Find your style at relocated restaurant
So Gong Dong is a restaurant with multiple personalities, ensuring that most diners will find at least one aspect of the Korean dining experience a match for their own disposition, whether family-oriented or loner, raucous or sedate.
The restaurant was displaced by start of construction on the Nordstrom store at Ala Moana Center last fall but found its way to a larger space at McCully Shopping Center that is divided into two halves: one side smoky, lively and lined with booths; the other quiet and spare, with several tables for two. Before choosing sides, it's helpful to know the former is set up for yakiniku, or tabletop grilling, and the latter for soondobu, or tofu soup.
I don't know why I've been ending up at cook-it-yourself establishments lately, but that doesn't mean you're destined to work if you show up. Sitting on the yakiniku side does not force you to order only raw meat.
By day, plate lunches of kalbi ($7.31), bulgogi ($7.31) and meat jun ($6.97) are easy. Combos are $7.99.

----------

● **TASK**
Pull out everything in the So Gong Dong review from "Find your style" down to "raucous or sedate.", copying it word for word.

● **DATA**
----------

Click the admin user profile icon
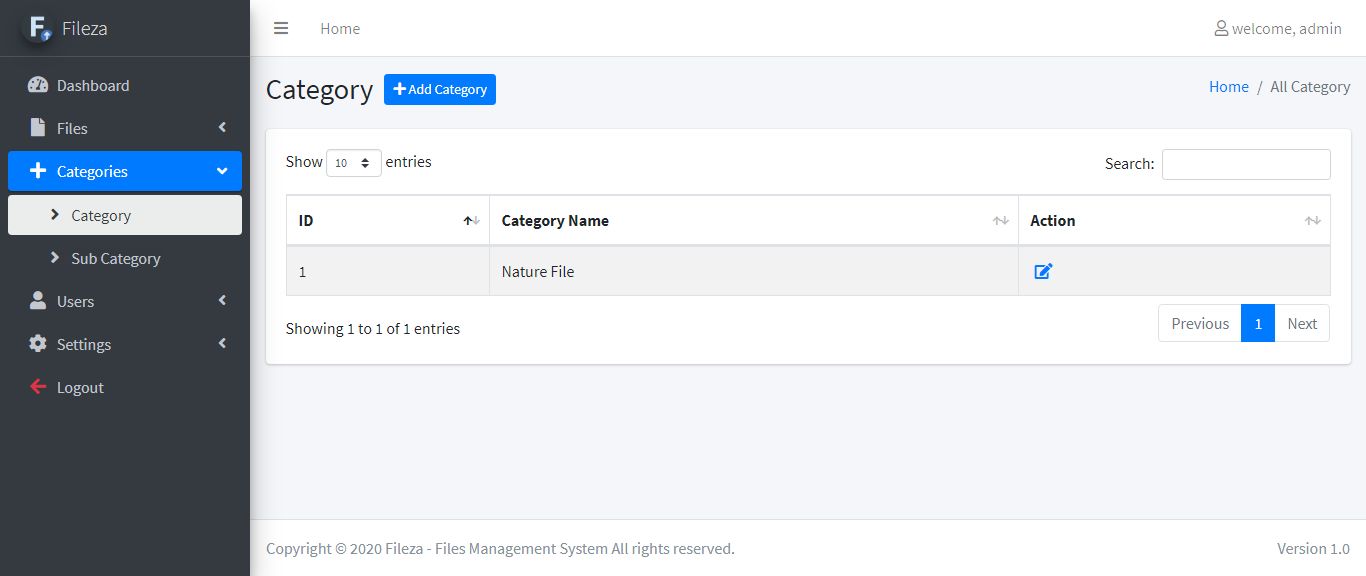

----------

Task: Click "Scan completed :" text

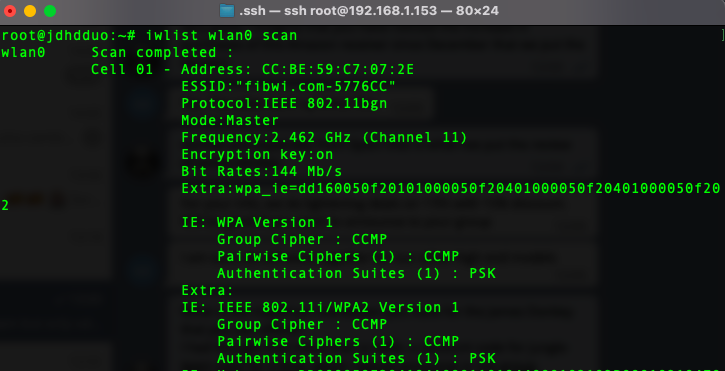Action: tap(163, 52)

----------

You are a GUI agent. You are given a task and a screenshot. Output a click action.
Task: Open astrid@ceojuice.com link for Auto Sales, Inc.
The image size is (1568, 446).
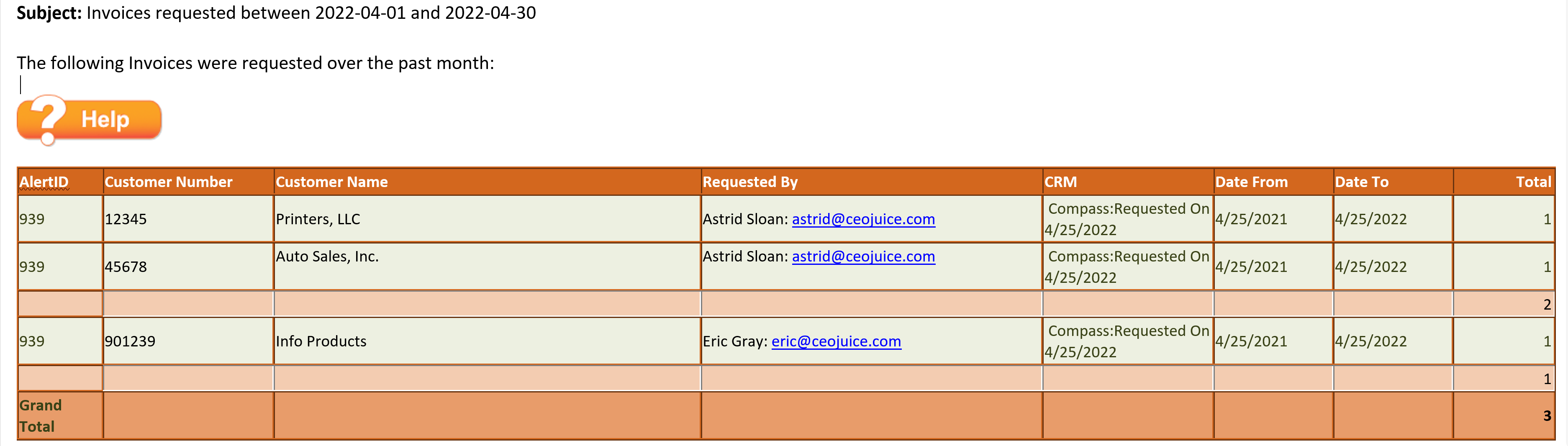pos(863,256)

----------

● **EXPECTED OUTPUT**
Find your style at relocated restaurant
So Gong Dong is a restaurant with multiple personalities, ensuring that most diners will find at least one aspect of the Korean dining experience a match for their own disposition, whether family-oriented or loner, raucous or sedate.